As a first responder and a mother, Mew’s response to the pandemic was both professional and personal. Her responsibilities to her job and family are something that many working parents in all fields have struggled to maintain since the pandemic began.

“I have two school–age children,” says Mew. “At first, the school administration said school would only be closed for two weeks, but it became much longer.”
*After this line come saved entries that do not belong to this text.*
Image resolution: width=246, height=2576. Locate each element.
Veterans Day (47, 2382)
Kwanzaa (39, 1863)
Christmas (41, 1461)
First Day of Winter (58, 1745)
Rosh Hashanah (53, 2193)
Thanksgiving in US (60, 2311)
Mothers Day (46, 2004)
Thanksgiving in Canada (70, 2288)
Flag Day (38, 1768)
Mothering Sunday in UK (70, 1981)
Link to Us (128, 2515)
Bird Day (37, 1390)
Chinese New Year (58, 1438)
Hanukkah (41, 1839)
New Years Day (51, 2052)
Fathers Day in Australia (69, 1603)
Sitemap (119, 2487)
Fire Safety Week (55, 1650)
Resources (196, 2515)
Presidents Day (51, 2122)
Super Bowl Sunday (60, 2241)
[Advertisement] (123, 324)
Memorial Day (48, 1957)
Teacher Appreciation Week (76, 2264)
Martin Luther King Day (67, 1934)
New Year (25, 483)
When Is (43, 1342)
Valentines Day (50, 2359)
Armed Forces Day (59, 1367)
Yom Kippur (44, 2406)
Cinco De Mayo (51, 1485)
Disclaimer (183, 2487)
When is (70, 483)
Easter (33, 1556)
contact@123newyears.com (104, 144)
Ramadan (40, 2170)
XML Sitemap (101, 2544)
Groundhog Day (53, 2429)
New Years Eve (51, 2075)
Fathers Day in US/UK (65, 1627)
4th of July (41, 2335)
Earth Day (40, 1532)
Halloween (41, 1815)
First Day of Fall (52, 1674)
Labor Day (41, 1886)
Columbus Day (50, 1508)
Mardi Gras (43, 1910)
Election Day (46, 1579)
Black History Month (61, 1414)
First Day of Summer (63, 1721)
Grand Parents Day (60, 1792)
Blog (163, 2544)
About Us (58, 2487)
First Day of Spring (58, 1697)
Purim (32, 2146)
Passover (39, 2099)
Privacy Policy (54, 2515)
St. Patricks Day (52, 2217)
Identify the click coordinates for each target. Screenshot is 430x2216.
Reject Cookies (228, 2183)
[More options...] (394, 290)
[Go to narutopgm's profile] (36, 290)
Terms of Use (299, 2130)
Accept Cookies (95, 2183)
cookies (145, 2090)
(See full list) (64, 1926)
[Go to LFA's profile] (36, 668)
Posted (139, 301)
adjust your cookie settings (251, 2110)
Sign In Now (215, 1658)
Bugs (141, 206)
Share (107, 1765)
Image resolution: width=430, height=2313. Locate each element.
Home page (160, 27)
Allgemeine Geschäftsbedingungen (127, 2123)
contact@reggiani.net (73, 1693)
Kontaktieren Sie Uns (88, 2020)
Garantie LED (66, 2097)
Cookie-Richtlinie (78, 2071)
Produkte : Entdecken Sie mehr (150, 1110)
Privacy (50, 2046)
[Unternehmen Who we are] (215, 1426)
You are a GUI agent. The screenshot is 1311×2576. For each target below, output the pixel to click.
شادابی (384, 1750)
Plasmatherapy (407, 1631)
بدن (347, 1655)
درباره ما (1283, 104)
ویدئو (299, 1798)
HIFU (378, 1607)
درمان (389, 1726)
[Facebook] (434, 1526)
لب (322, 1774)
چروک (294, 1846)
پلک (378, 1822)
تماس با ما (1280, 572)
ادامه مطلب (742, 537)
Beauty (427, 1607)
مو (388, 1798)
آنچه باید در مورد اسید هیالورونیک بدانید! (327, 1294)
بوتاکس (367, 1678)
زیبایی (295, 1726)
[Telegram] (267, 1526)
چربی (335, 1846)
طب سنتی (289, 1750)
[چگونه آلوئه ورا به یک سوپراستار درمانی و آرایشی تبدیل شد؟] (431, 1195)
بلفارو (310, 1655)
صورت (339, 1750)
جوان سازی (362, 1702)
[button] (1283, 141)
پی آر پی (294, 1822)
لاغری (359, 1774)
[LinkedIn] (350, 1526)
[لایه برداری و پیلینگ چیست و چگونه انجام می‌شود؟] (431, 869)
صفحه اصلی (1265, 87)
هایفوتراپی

Life became a balancing act for Mew. Even with her family’s help, she worked hard to focus on her responsibilities as a parent and also as a relatively new EDS employee. She knew during this deadly pandemic that there was a community in need.

“I started to feel bad. I knew my supervisor and The Salvation Army were counting on me for support but I couldn’t give my all to the work that needed me. At the same time, I couldn’t be with my children as much as I would have liked to be and to stay in tune with their needs.”


Avoiding Groundhog Day

From the earthquake in Puerto Rico to COVID–19 in the United States, Mew’s year has been fraught with extraordinary challenges. But from her six years in the Salvation Army’s Service Extension Department to her position in EDS today, she’s always preferred to work towards learning new things and taking on new challenges.

“There can come a point in some workplaces where I feel like there’s nothing left for me to learn. It becomes like the movie ‘Groundhog Day;’ I’m reliving the same day over and over,” says Mew. “So, I look for the next challenge and an opportunity to learn something new.”

The Salvation Army’s response to COVID–19 was that new opportunity for Mew, and for EDS. She gives credit to Chris Farrand, Regional Director for Emergency Disaster Services, for having the creativity to adapt to the pandemic.

“Chris was the one who developed the model of having hubs, food boxes, and what would go in them. It was all completely new, and because of him and all of our teams across the state, it worked. It’s all about figuring out new ways to do what we’re good at here in The Salvation Army. I feel incredibly privileged to do this and to work with such amazing and dedicated people.”